New York Will Take NYPD Money to Help Close Digital Divide
New York Mayor Bill DeBlasio will be taking money from the "thin blue line" to help end digital "redlining" by building out municipal broadband, including training young people (and adults) to "install and operate" network infrastructure.
DeBlasio said one of major steps the city needs to take as it reopens services during the COVID-19 pandemic and tries to build back a better city is to close what he said is a "very, very intense" digital divide, and he is proposing to put the city's money where that divide is.

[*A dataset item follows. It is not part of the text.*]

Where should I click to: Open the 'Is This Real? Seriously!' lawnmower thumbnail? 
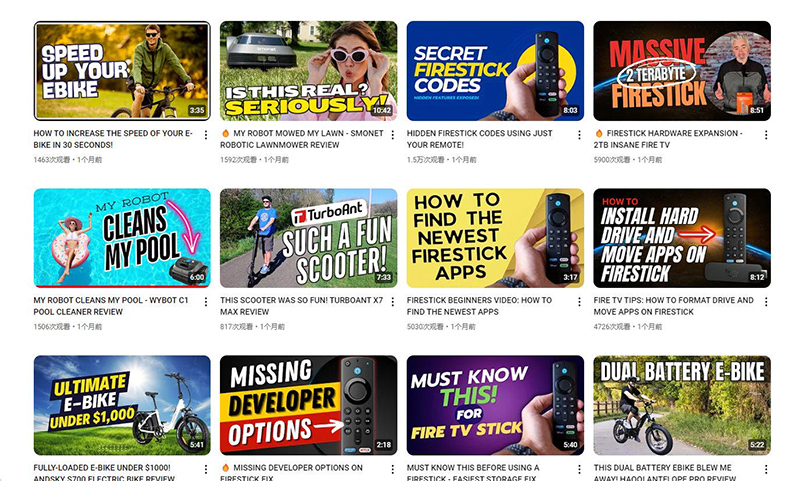308,71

He said 1.5 million New Yorkers lack home broadband access and that it was something the city had to tackle head on. In fact he said it was a tale of two cities, the haves and the have nots, divided by the profit motive. He said ISPs "had not attended to lower-income communities and "not done what has been asked of them to "really, truly, fairly, equally make sure that everyone has access."
He said what the ISPs had done was not fair or respectful of communities.
The city has already sought and gotten expressions of interest for internet service options, including "new products and pricing, new service choices with discounted rates for public housing residents, free WiFi solutions that residents can reach from their homes, or other innovative approaches employing established or emerging technologies."
He said the city's internal Task Force on Racial Inclusion and Equity has taken up the issue to make big structural changes quickly and, to that end, the city would spent $157 million to end what he called digital redlining and provide high-speed internet, taking $87 million of that from the NYPD to go for broadband in low-income housing.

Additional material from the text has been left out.